The cloud-computing market is projected to grow from $40.7B in 2011 to $240B in 2020 (Ried & Kisker, 2011). Many researchers and IT practitioners believe that cloud computing is going to be the new revolution following the advent of the Internet (Khmelevsky & Voytenko, 2010). Cloud computing has been considered as the fifth generation of computing after mainframe computing, personal computing, client-server computing and the web (Khmelevsky & Voytenko, 2010). Cloud computing is an approach to “increase capacity or add capabilities on the fly without investing in new infrastructure, training new personnel, or licensing new software” (Knorr & Gruman, 2007, p. 3). Cloud computing provides Infrastructure-as-a-Service (IaaS), Platform-as-a-Service (PaaS), and Software-as-a-Service (SaaS) (Desisto, Plummer, & Smith, 2008). A private cloud employs cloud computing within an organization’s own local or wide area networks. The infrastructure in the private cloud is operated solely for an organization to provide services utilizing virtualization and distributed computing (Head, Sailer, Shaikh, & Shea, 2010). Private cloud computing model offers attractive advantages to higher education such as providing scale on demand through the network, rapid platform deployment, and lower costs (Kim, Dermott, & Kang, 2010).

IP Telephony is growing rapidly in the telecommunication industry. Many major phone companies, such as AT&T, T-Mobile, and Vonage, are competing to gain customers in several markets around the United States (Rodchua, Kangas, & Mead, 2010). However, there are very few universities that offer IP Telephony courses (Imboden & Strothmann, 2010); there is even less documentation on curriculum and laboratory development, due to two factors: 1) IP Telephony curriculum is very new to IT education, and 2) the high cost of laboratory equipment (Rodchua et al., 2010).

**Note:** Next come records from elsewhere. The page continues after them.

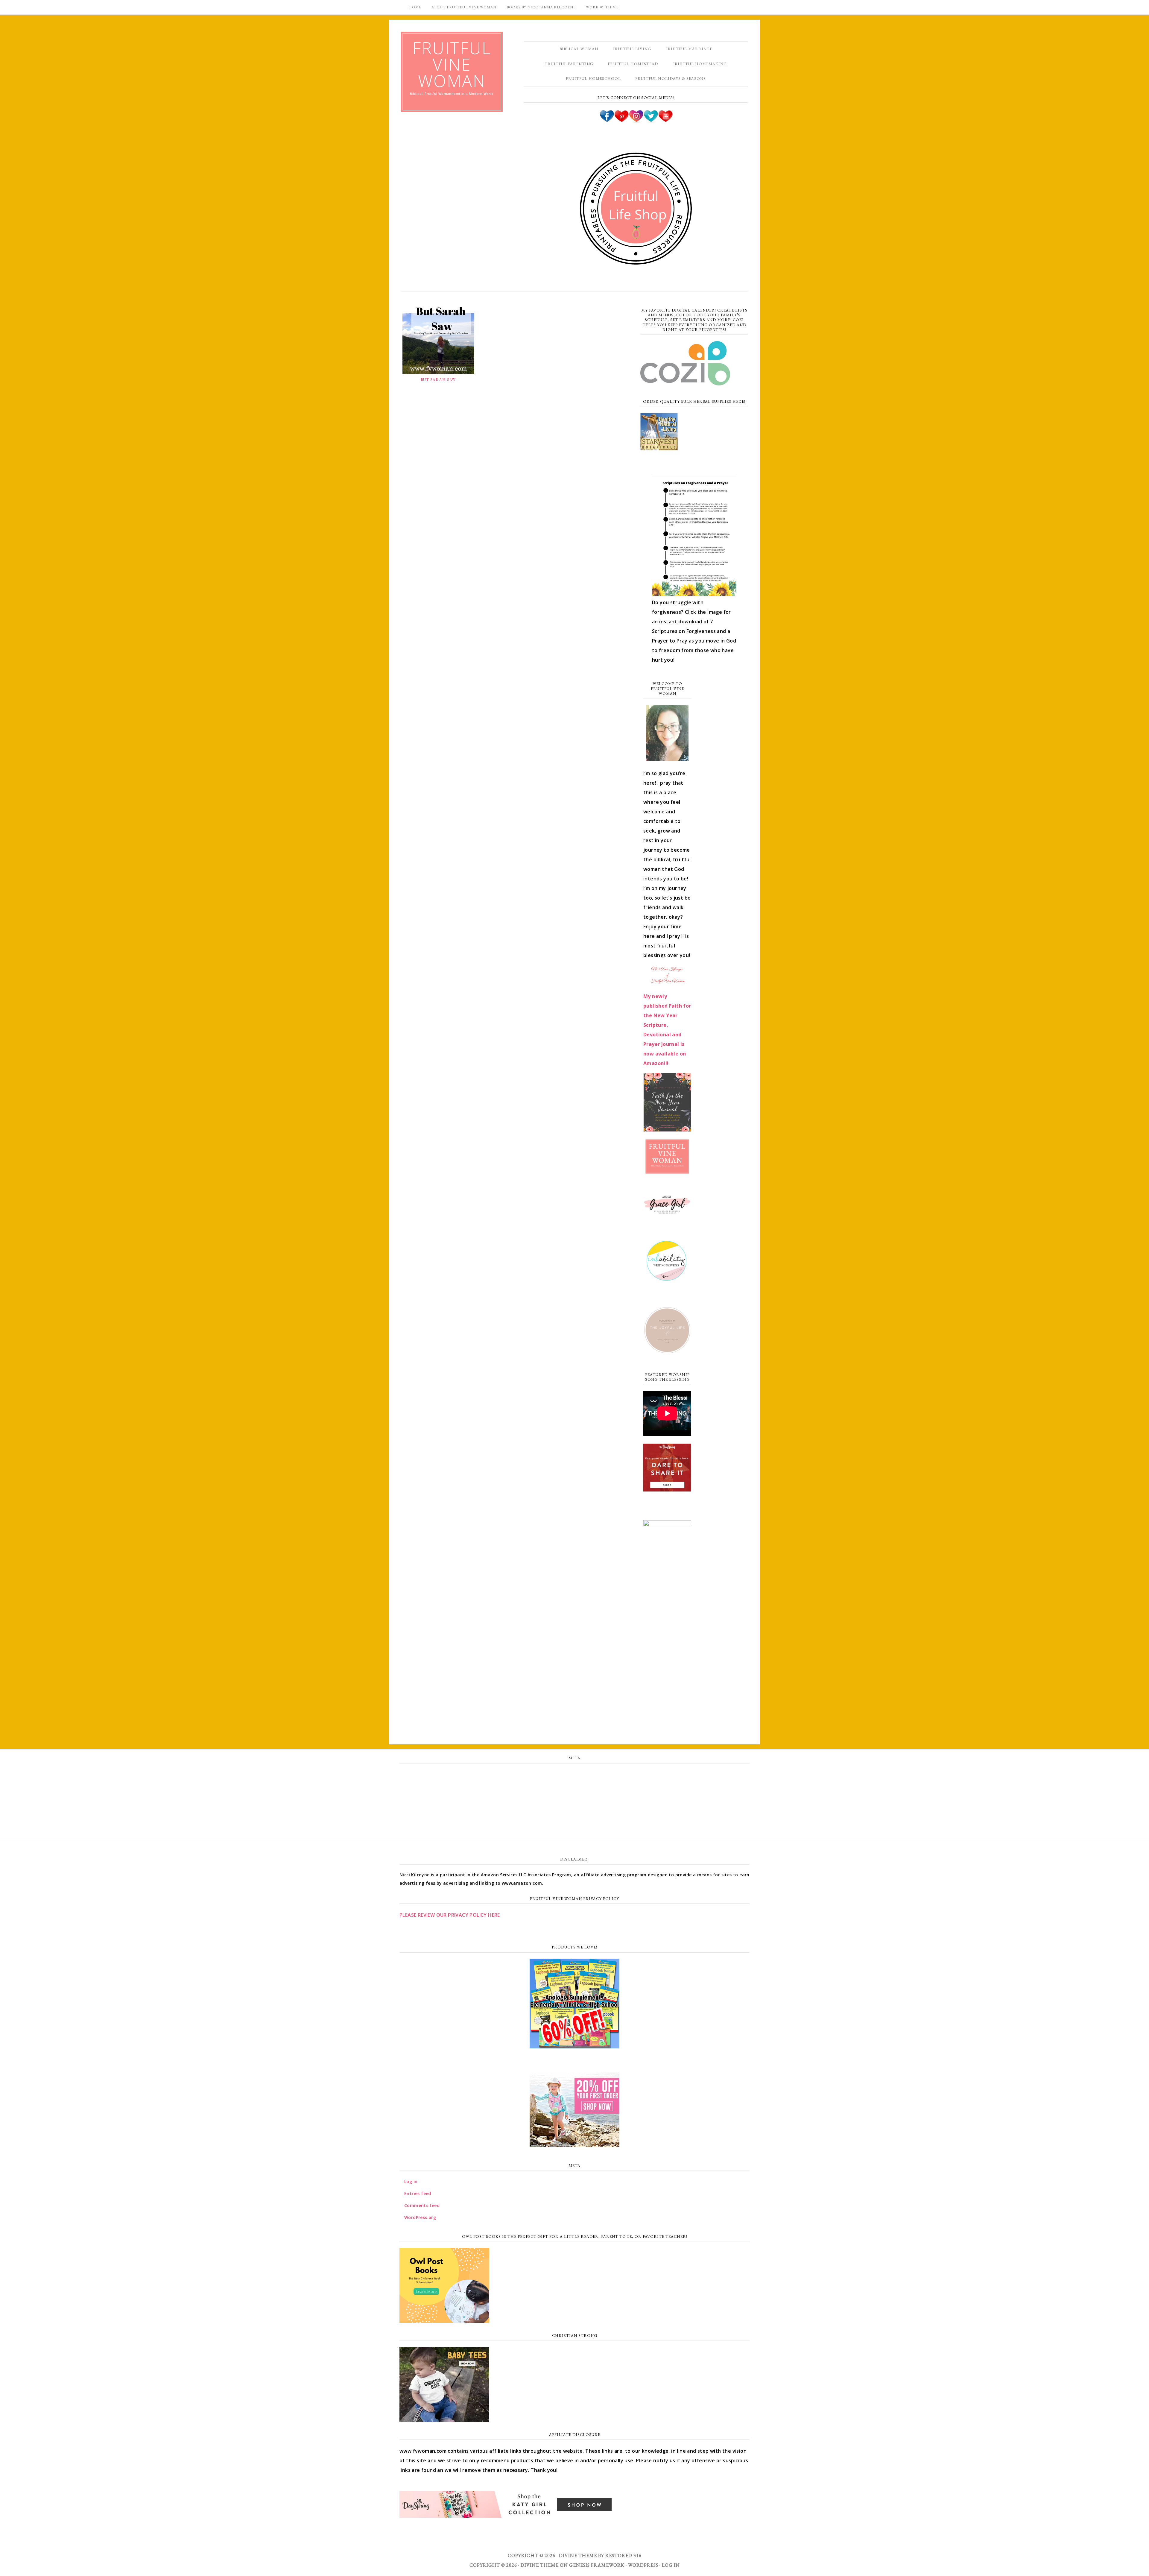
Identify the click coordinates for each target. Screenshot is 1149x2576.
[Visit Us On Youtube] (665, 120)
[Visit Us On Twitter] (650, 120)
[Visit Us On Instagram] (636, 120)
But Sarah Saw (438, 379)
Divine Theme (540, 2565)
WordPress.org (574, 1814)
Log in (574, 1774)
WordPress (643, 2565)
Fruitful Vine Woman (451, 64)
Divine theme (578, 2555)
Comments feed (574, 1801)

To meet the challenges of these new technologies and the needs of IT students, in this chapter, we provide a detailed account of developing an IP Telephony curriculum and the laboratory development using private cloud computing. With private cloud computing, we are able to lower the overall cost of installing and maintaining the laboratory. We believe the lectures and hands-on experience provided by an IP Telephony course help the students gain the knowledge and skills in the areas of configuring a unified communication call manager, local, long distance and international calls, single site and multi-site distributed call dialing. This research can serve as a reference guide for other IT educators who want to deploy IP Telephony laboratory and curriculum in their institutions.